- _Selected text_:
3.5 Public Announcement.
(a) The Company and the Meruelo Stockholders shall announce this Agreement and the material terms hereof by means of a press release in the form attached hereto as Exhibit C as soon as practicable on or after the date hereof. If at any time during the Support Period the Meruelo Stockholders desire to issue a press release or otherwise make a public statement concerning any matter addressed by this Agreement or the governance of the Company or SpinCo, the Meruelo Stockholders shall submit a written draft of such press release or public statement to the Company for its approval which shall not be unreasonably withheld.
(b) During the Support Period, each party hereto shall refrain from making, causing to be made, or allowing any of its Affiliates from making, any public statement or announcement that disparages: (i) the Company or SpinCo or their respective officers or its directors or any person who has served as an officer or director of the Company or of SpinCo; (ii) any action or
matter publicly disclosed by the Company prior to the date of this Agreement; (iii) the Meruelo Stockholders and the Meruelo Stockholders’ advisors, their respective employees or any person who has served as an employee of the Meruelo Stockholders and the Meruelo Stockholders’ advisors; or (iv) any of their respective affiliates, on or following the date hereof. The foregoing shall not prevent (x) any public statement or announcement with respect to a Transaction proposed by the Company or SpinCo that requires a vote of the stockholders of the Company or SpinCo and that is publicly announced by the Company or SpinCo after the date of this Agreement or (y) the making of any factual statement in any compelled testimony or production of information, either by legal process, subpoena, or as part of a response to a request for information from any governmental authority with jurisdiction over the party from whom information is sought.
3.6 Annual Meetings.
(a) The Company shall not convene the 2013 Annual Meeting prior to the termination of the Merger Agreement unless required or advised by NASDAQ as a condition to continued listing on the NASDAQ Global Market, by the SEC as a condition to continued registration of the Company’s common shares under Section 12(b) of the Exchange Act, or by a court having jurisdiction thereof.

- _Short task_: Continue the agreement excerpt on public announcements and annual meetings, starting right after its last sentence. The items that come after the agreement excerpt can be skipped.

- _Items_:
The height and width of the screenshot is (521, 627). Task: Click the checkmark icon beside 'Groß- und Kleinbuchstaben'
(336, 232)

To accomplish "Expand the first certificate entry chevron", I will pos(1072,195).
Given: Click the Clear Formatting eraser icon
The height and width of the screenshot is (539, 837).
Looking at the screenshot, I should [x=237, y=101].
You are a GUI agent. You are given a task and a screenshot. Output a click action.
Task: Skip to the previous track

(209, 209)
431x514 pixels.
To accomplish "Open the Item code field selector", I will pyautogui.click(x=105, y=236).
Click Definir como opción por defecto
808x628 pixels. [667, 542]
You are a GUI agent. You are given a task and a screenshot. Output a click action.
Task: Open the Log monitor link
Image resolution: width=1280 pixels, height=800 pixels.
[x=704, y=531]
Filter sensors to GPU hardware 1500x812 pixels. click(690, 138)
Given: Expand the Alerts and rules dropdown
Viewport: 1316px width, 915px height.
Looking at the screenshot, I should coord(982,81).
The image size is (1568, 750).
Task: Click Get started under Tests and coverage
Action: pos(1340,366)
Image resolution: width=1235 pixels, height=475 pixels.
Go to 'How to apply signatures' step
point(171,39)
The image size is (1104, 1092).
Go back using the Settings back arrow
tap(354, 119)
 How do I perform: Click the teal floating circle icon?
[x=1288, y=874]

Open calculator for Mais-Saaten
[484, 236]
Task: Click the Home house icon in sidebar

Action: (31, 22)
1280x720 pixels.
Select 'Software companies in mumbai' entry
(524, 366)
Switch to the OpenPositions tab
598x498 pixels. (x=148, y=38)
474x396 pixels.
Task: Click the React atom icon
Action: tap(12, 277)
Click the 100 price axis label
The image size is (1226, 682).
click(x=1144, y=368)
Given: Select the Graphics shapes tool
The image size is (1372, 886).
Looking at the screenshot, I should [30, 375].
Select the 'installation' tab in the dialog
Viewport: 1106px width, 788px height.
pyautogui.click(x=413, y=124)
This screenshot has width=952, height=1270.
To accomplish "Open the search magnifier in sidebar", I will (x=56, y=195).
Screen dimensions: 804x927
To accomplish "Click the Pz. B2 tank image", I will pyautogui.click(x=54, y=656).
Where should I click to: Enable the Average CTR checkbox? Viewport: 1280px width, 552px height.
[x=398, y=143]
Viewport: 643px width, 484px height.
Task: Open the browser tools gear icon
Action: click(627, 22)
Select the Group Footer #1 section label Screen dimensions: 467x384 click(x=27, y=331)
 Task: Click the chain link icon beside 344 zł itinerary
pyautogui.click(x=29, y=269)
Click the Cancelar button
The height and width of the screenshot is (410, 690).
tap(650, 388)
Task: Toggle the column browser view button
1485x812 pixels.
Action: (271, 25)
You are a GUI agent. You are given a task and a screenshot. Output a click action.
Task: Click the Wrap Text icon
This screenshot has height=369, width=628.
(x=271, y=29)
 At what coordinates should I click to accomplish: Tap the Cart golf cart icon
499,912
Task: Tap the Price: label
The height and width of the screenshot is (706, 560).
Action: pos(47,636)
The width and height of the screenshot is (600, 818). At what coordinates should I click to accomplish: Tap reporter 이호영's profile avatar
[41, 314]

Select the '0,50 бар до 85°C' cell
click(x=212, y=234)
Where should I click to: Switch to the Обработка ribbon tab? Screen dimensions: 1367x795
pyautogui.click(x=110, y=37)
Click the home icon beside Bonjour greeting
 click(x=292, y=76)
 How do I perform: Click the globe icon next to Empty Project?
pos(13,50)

- _Exercise response_:
(b) The Company shall cause SpinCo to, and SpinCo shall, hold the 2014 Annual Meeting no later than December 15, 2014 and the 2015 Annual Meeting no later than May 30, 2015.
IV. OTHER PROVISIONS
4.1 Specific Enforcement; Special Remedy.
The Company, SpinCo and the Meruelo Stockholders each acknowledge and agree that the other parties hereto would be irreparably injured in the event that any provision of the Agreement is breached or not performed. Accordingly, it is agreed that each party shall be entitled to temporary and permanent injunctive relief with respect to each and any breach or purported repudiation of this Agreement by the other and to specifically enforce strict adherence to this Agreement and the terms and provisions hereof against the other in any action instituted in a court of competent jurisdiction, in addition to any other remedy which such aggrieved party may be entitled to obtain. Moreover, in the event of the breach of any of the provisions of this Agreement, timeliness in obtaining relief is of the essence.
4.2 Amendments.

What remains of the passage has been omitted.